• [Data listing]
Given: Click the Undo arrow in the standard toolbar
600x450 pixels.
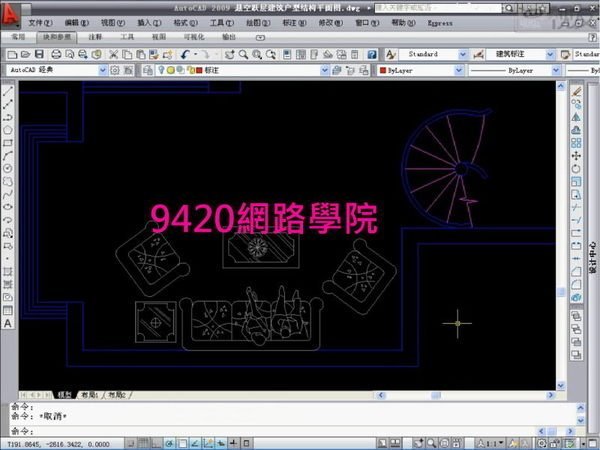Looking at the screenshot, I should coord(187,53).
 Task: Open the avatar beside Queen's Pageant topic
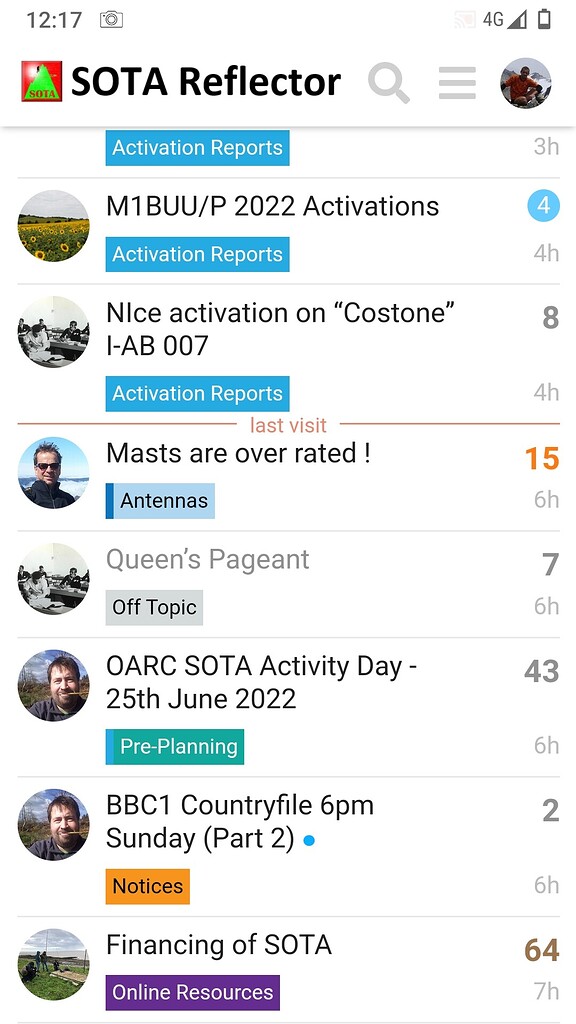[x=53, y=580]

• [Exercise] Output an exact copy of the lines from the one with "600x450 pixels." through the closing line of the records, inclusive, without any images.

• [Completed exercise]
600x450 pixels.
Looking at the screenshot, I should coord(187,53).
 Task: Open the avatar beside Queen's Pageant topic
[x=53, y=580]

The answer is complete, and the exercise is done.